[Instructions to follow]
Among the entries below, find each line holding "computer" and return it.

[Given information]
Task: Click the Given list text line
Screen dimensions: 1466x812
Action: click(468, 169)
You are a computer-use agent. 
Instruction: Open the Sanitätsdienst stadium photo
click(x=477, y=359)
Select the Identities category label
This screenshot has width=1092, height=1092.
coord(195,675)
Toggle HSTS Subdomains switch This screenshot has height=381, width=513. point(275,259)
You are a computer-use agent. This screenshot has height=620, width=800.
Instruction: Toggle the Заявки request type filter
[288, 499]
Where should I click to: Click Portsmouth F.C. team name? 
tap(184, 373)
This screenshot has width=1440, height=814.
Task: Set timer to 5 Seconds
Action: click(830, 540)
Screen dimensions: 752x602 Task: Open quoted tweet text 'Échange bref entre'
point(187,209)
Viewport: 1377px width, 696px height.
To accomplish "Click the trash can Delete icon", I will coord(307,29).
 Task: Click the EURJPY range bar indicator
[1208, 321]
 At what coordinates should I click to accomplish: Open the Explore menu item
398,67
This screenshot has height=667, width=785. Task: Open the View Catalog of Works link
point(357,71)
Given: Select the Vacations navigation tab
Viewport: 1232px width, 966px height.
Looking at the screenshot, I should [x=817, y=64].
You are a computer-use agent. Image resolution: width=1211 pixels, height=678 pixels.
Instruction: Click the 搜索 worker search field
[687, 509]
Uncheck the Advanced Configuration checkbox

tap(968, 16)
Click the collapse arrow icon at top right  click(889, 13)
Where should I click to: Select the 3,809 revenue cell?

[Response to the exercise]
You are a computer-use agent. 
You are a computer-use agent. This screenshot has height=620, width=800.
You are a computer-use agent. Image resolution: width=1211 pixels, height=678 pixels.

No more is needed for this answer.